* What is expected:
Only the images are to be dropped; the records themselves must be repeated exactly.

* Entries shown:
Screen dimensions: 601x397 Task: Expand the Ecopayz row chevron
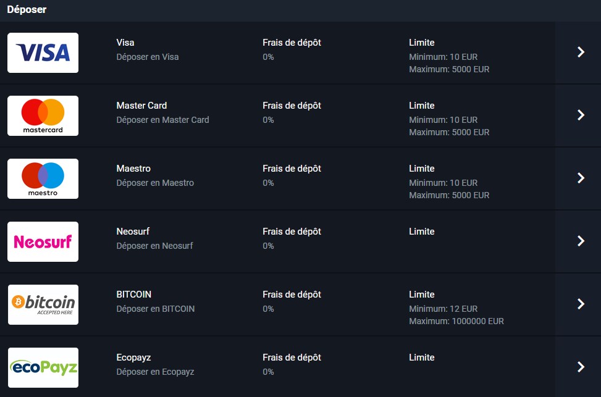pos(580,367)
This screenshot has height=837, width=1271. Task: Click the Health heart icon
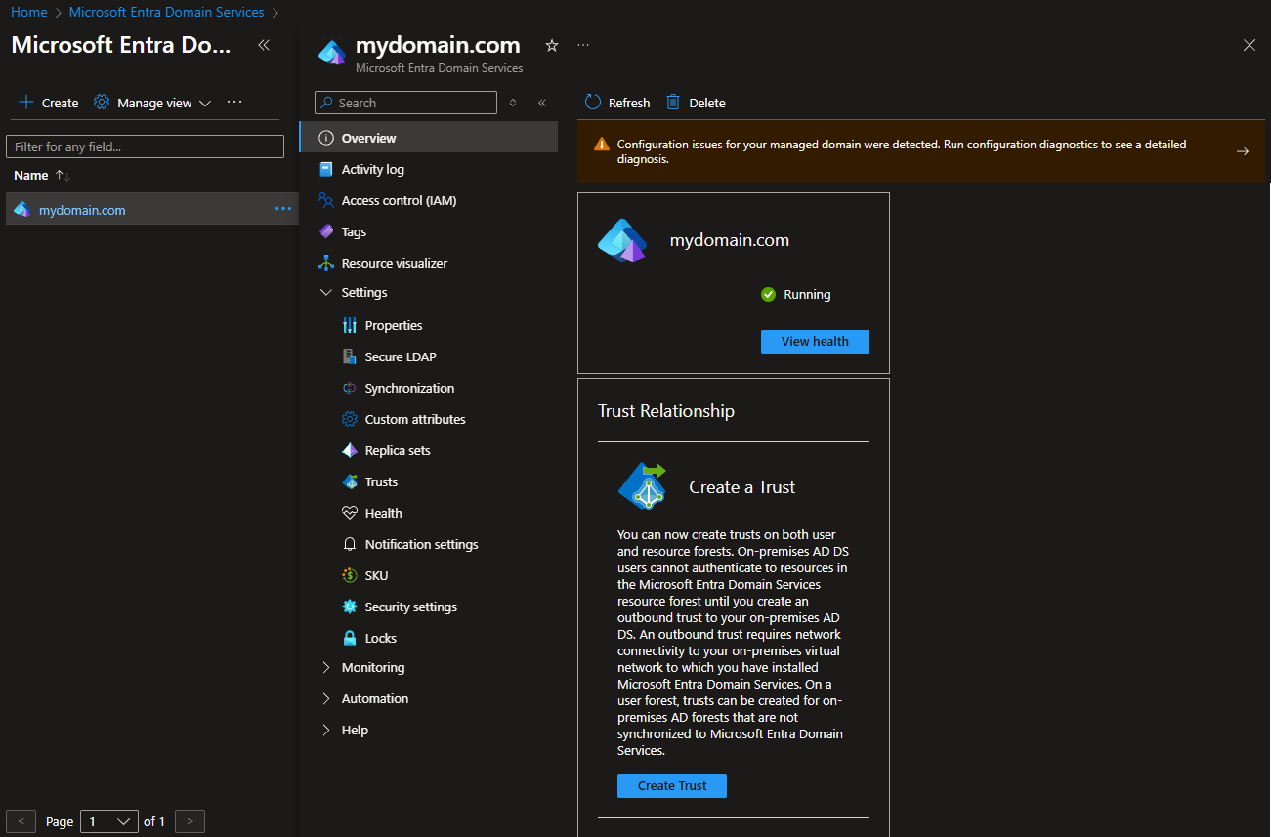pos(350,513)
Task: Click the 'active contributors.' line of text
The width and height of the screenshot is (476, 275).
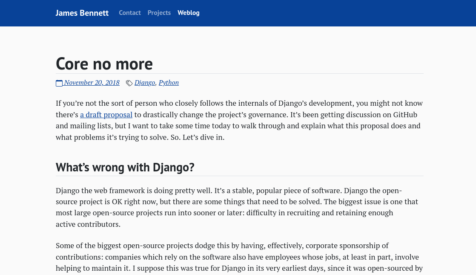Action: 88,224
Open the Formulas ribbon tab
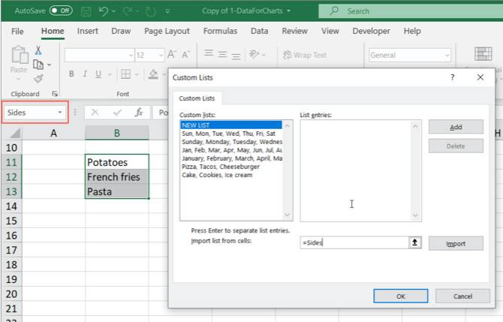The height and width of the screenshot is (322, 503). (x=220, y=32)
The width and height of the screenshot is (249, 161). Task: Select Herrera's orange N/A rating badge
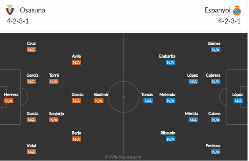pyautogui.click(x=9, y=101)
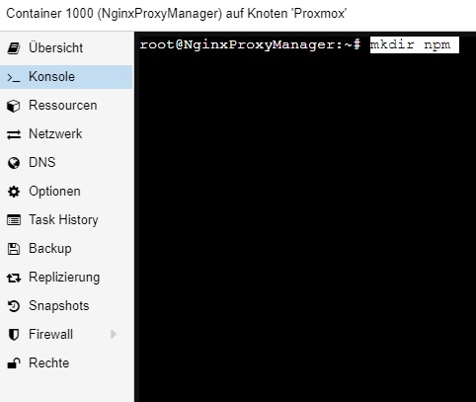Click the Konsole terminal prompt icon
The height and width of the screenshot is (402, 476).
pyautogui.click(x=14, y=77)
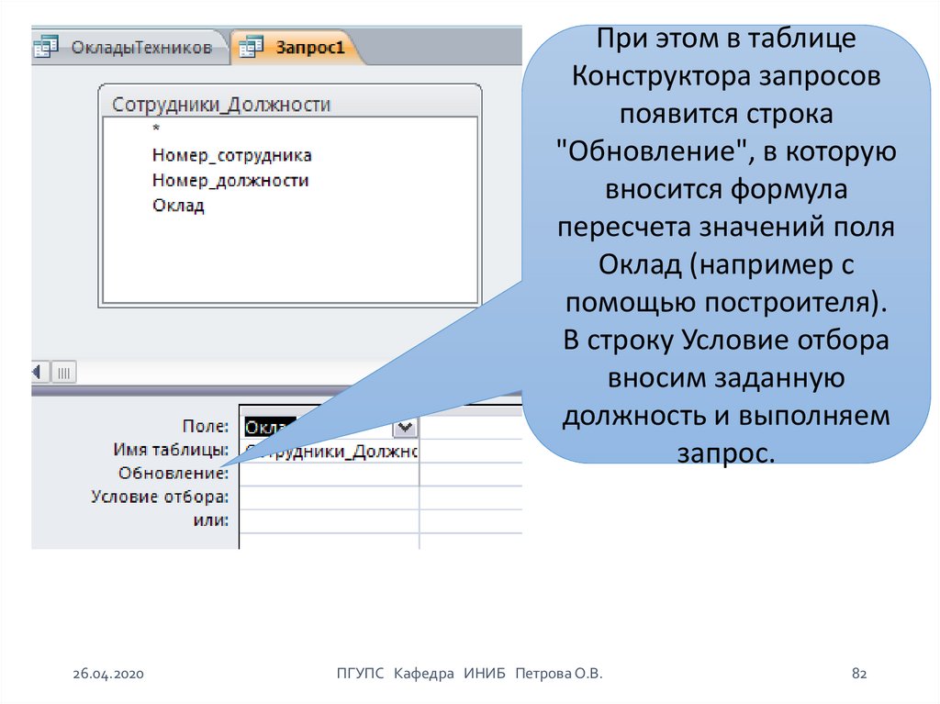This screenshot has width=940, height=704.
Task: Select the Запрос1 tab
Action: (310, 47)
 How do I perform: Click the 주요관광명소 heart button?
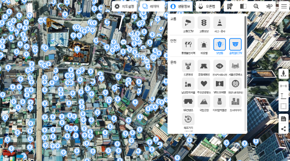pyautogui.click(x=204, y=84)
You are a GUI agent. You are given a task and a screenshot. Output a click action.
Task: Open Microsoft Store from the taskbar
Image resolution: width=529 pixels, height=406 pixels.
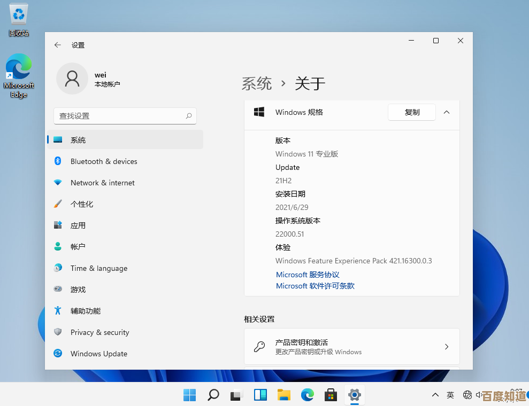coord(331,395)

* Output of the exercise:
Screen dimensions: 601x397 Task: Expand the Ecopayz row chevron
pos(580,367)
This screenshot has height=837, width=1271. Task: Click the Health heart icon
pos(350,513)
Task: Click the 'active contributors.' line of text
The width and height of the screenshot is (476, 275).
Action: 88,224
Open the Formulas ribbon tab
The height and width of the screenshot is (322, 503). (x=220, y=32)
The width and height of the screenshot is (249, 161). Task: Select Herrera's orange N/A rating badge
pyautogui.click(x=9, y=101)
Click the Konsole terminal prompt icon
The height and width of the screenshot is (402, 476).
pyautogui.click(x=14, y=77)
This screenshot has width=940, height=704.
Task: Select the Запрос1 tab
Action: (310, 47)
 How do I perform: Click the 주요관광명소 heart button?
pyautogui.click(x=204, y=84)
You are a GUI agent. You are given a task and a screenshot. Output a click action.
Task: Open Microsoft Store from the taskbar
Image resolution: width=529 pixels, height=406 pixels.
coord(331,395)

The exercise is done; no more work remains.